Scritto da Daniele Duso

Per i giudici la legge regionale sulle distanze dai luoghi sensibili è “immediatamente applicabile” e non meramente programmatica.

Il distanziometro “non è norma meramente programmatica, ma immediatamente applicabile”. Con questa motivazione il Tribunale amministrativo regionale per la Sardegna, Sezione prima, conferma il provvedimento di chiusura per una sala giochi situata nel Comune di Villamar, ribadendo la piena operatività delle norme regionali sul distanziometro.

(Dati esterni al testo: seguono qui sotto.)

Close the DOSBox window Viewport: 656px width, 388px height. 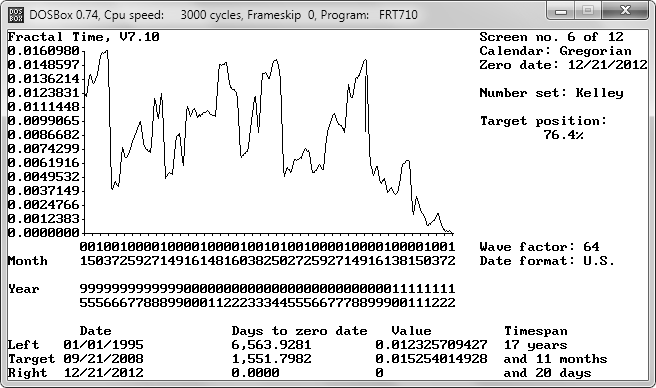(x=625, y=11)
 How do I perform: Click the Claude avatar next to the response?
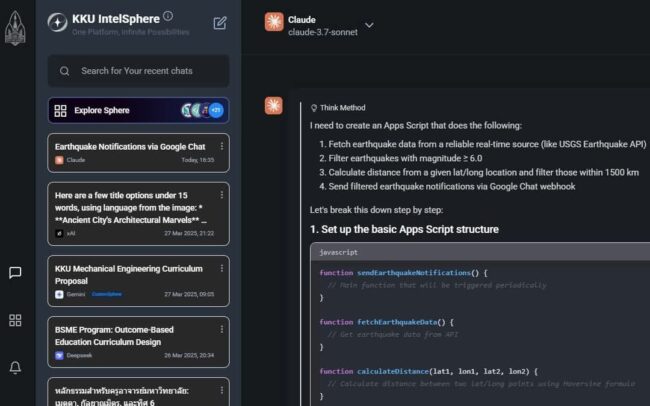272,108
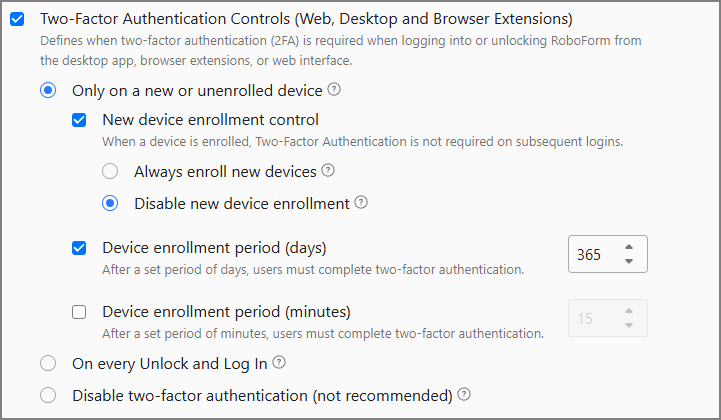The width and height of the screenshot is (721, 420).
Task: Select Disable new device enrollment radio button
Action: [111, 204]
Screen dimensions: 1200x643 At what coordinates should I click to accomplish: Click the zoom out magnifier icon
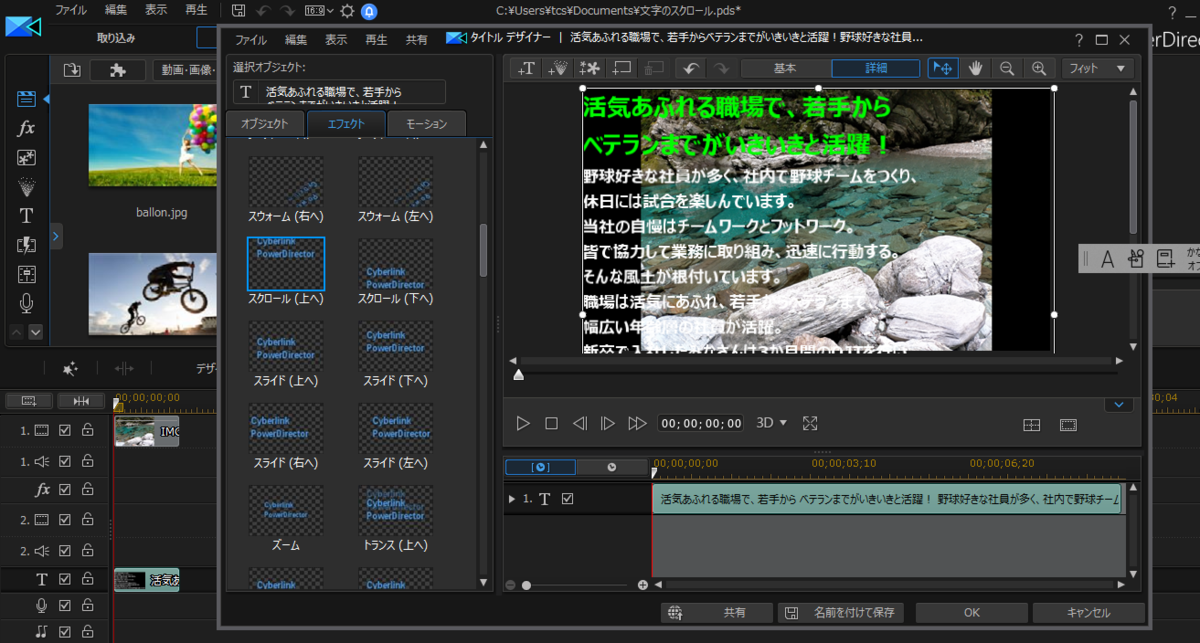[1007, 68]
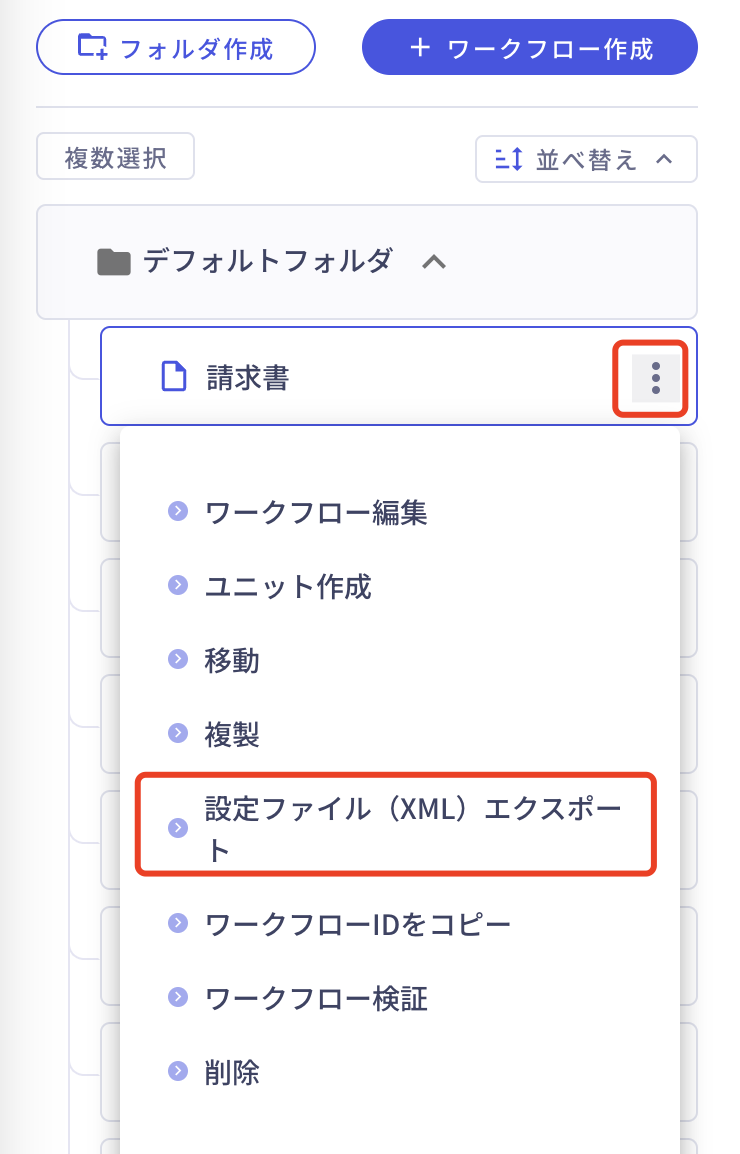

IL PROVVEDIMENTO DI CHIUSURA – La controversia è nata a seguito dell’ordinanza emessa dal Comune di Villamar, che disponeva la “cessazione immediata dell’attività” di un esercizio pubblico. Il provvedimento era stato adottato per un palese “contrasto con l’art. 12 della l.r. n. 2 del 2019”, la legge regionale che disciplina l’apertura e l’esercizio di sale da gioco nel territorio sardo.

MANCANO DISTANZE MINIME – Al centro della contesa legale vi è la “violazione della distanza di 500 metri tra le sale giochi ed i luoghi sensibili”. Nel caso specifico, l’istruttoria ha accertato che l’esercizio pubblico si trovava a una distanza inferiore rispetto all’ “Istituto Comprensivo Statale di Villamar e il Centro di Aggregazione sociale situati in loco”. I giudici hanno sottolineato come non sia “contestato che i luoghi sensibili siano posti a una distanza inferiore ai 500 metri dall’attività”.

VALIDITA’ IMMEDIATA – Il Collegio ha respinto la richiesta di sospensione del provvedimento, ravvisando un “difetto del fumus boni iuris”. Nella decisione è stato chiarito che la normativa regionale non richiede ulteriori atti attuativi per essere efficace, citando anche precedenti sentenze che hanno “escluso profili di illegittimità costituzionale della stessa”. Viene dunque meno la tesi secondo cui la norma avrebbe un valore solo programmatico e non precettivo.
Proporzionalità e correttezza dell’istruttoria
NESSUN DIFETTO DI ISTRUTTORIA – Il Tar Sardegna ha inoltre escluso qualsiasi “difetto di istruttoria” da parte dell’amministrazione comunale, confermando che l’ordinanza non manca di proporzionalità. Tale rigore è giustificato dalla “natura vincolata del provvedimento in esame”, che impone al Comune di agire laddove non vengano rispettati i limiti di distanza. In conclusione, i magistrati hanno deciso di “respingere l’istanza cautelare”, lasciando in vigore l’ordine di chiusura.